Meat puppet... Bettas don't have scales? Are you sure about that?


----------



## tmz (Jul 3, 2008)

the scales just recently became raised.

yeah i was just on bettatalk...  

he added some epsom salt earlier and raised the water tempurature.
we were considering getting some fish penicilin. would that do anything?
i also have some hikari betta revive we were considering using.


----------



## Kim (Apr 30, 2008)

Bettas do have scales. I would try the epsom salts, heck if it's no chance or a slim chance I'd go with the slim chance.


----------



## Little-Fizz (Aug 19, 2007)

tmz said:


> the scales just recently became raised.
> 
> yeah i was just on bettatalk...
> 
> ...


You have to add the right amount of epsoms salt, you can't just dump some in and hope it works. And I don't know why your raising the temperature? I'm pretty sure thats just putting more stress on the fish then he needs. Whats the temperature now? Slowly put it back to normal. 

Fish Penicillin?? Whyyyy??????????????? It's dropsy, the fish is taking in fluids at a much fast rate then he can expel them, he definitely doesn't need Penicillin!!!!!!!!!!


----------



## tmz (Jul 3, 2008)

idunno. he must have read somewhere to increase the tempurature.

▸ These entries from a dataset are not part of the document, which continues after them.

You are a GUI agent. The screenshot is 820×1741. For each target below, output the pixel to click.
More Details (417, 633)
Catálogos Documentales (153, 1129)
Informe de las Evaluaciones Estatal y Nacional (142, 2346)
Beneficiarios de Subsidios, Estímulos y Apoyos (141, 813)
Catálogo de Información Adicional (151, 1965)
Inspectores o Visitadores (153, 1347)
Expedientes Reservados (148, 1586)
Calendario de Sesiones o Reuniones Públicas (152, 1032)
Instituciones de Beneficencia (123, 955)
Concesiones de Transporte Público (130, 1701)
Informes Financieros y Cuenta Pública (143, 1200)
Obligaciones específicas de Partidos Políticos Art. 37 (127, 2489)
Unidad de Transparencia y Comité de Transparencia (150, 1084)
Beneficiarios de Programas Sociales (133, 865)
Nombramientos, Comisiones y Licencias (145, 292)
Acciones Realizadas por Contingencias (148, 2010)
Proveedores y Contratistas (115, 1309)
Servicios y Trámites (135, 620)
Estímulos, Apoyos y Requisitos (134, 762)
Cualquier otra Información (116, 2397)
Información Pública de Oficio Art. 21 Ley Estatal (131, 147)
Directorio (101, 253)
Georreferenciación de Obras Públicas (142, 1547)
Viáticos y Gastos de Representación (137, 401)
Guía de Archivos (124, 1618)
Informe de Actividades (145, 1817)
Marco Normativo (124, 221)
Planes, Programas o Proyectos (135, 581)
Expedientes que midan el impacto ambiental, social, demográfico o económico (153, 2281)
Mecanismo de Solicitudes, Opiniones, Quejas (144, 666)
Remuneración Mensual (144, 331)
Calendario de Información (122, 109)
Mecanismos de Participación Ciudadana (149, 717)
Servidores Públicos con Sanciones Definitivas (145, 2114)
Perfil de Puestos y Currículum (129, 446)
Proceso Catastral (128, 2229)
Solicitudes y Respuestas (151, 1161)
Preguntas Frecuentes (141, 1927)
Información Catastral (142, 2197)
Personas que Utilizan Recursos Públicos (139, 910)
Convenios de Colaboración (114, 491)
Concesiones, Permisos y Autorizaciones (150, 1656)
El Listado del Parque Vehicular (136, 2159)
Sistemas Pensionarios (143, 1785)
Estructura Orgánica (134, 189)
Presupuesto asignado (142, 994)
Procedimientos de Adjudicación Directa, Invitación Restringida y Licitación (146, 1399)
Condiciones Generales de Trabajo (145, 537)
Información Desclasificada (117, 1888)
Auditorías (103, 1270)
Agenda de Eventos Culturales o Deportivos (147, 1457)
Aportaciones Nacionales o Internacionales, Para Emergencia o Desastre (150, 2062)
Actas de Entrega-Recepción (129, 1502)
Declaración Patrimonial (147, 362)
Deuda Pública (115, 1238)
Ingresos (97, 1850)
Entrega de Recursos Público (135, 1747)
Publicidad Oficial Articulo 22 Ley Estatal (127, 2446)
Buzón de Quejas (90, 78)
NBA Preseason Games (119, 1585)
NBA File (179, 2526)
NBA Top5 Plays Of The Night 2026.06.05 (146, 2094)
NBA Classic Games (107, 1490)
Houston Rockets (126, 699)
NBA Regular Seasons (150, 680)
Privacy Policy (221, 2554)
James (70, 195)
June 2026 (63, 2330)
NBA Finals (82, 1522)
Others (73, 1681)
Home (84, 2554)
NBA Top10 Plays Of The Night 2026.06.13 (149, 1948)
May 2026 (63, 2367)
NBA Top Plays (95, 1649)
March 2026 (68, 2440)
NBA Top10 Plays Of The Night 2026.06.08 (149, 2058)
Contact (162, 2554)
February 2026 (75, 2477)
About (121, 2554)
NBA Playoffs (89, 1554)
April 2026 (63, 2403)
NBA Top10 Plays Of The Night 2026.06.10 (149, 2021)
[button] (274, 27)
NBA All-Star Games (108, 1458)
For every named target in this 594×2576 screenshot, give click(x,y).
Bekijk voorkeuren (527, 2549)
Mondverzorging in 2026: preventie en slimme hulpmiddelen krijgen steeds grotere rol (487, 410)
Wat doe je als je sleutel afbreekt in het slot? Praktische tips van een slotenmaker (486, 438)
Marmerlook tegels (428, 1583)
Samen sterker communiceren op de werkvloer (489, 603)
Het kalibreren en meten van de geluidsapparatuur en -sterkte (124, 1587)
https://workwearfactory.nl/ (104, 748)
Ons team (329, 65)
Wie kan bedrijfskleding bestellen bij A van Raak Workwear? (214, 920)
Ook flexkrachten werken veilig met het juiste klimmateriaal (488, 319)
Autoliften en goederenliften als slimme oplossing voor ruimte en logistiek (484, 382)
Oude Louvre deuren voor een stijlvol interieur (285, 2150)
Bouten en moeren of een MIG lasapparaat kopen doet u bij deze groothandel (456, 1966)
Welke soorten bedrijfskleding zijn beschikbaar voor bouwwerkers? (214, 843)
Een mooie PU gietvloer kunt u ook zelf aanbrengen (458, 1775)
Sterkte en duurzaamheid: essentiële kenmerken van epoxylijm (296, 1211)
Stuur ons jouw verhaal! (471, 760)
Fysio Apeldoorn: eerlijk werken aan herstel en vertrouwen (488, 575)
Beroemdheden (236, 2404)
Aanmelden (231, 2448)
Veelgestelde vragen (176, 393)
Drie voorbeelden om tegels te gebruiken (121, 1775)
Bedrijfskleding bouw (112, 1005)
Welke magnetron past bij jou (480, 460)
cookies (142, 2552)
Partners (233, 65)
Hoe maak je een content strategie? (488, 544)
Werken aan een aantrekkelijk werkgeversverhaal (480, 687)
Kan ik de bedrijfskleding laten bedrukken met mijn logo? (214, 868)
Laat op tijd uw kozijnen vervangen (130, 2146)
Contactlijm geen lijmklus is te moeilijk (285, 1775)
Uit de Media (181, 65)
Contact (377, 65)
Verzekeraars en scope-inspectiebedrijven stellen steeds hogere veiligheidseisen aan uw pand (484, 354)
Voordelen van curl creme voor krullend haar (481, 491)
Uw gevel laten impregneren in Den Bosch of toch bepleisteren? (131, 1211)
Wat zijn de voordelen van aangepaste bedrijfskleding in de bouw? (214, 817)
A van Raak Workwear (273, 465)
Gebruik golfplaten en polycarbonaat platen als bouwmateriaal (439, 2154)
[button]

dropsy's not an bacterial infection?
idunno why i thought it was.


----------



## Little-Fizz (Aug 19, 2007)

tmz said:


> dropsy's not an bacterial infection?
> idunno why i thought it was.


It can be caused by pathogens, but it can be caused by just about anything. And the epsoms salt is all you need. Like I said, your fish isn't curable but it is possible to make him better... For now. 

Example, my fish just a few weeks ago got dropsy and I added the epsoms salts, and hes back to normal. But I don't expect him to live a full life free of diseases.


----------



## tmz (Jul 3, 2008)

ooooh...

alright.
thanks for the info. =)


----------



## Little-Fizz (Aug 19, 2007)

No problem, best of luck with your fish!


----------



## Meatpuppet (Mar 1, 2008)

ok sorry i said they dont have scales
there's a recent thread floating around here that had the argrument of bettas having scales or not. then it seemed to simmer at the conclution of them not having scales so i checked out my own and i couldnt see any. then i researched it and found what they look like and how they flare out
heres a couple good pics
http://www.flippersandfins.net/Images/DropsySide.jpg
http://www.americanaquariumproducts.com/images/graphics/dropsybetta3.jpg

so they do infact have scales


----------



## Little-Fizz (Aug 19, 2007)

Really? I never saw that thread. But yeah, they definitely have scales, you can see them! Plus there was a thread with a betta with like... A tumor or something, we actually never found out what it was. But the scales on the tumor looked insane. All stretched out, it was weird.


----------



## tmz (Jul 3, 2008)

yeah...his fish looks liek those other dropsy fishes =(

he said its already doing a little better with the epsom salt treatment though. he's moved it into a small container with hikari bettarevive in the water with no gravel or decorations for close examintion.


----------



## dramaqueen (Jul 7, 2008)

Thank you, Meatpuppet,for posting those pics of what bettas with dropsy look like.


----------



## JMeenen (Apr 7, 2008)

Bettas ( like Corys) are scaleless fish..that is why you have to be so careful with salt


----------



## Meatpuppet (Mar 1, 2008)

JMeenen said:


> Bettas ( like Corys) are scaleless fish..that is why you have to be so careful with salt


SEE! oh im all confused :? 
are those not scales then. they look like scales but just tiny


----------



## dramaqueen (Jul 7, 2008)

I use aquarium salt all the time and have had no problem.


----------



## Little-Fizz (Aug 19, 2007)

:squint: Nooo bettas have scales!? 

You can fully see the scales when you look at the fish. Plus those bettas with dropsy clearly had scales sticking up.


----------



## JMeenen (Apr 7, 2008)

Bettas are catagorized as scaleless fish


----------



## dramaqueen (Jul 7, 2008)

A biology professor friend of mine says that all true fish have scales.


----------



## Little-Fizz (Aug 19, 2007)

dramaqueen said:


> A biology professor friend of mine says that all true fish have scales.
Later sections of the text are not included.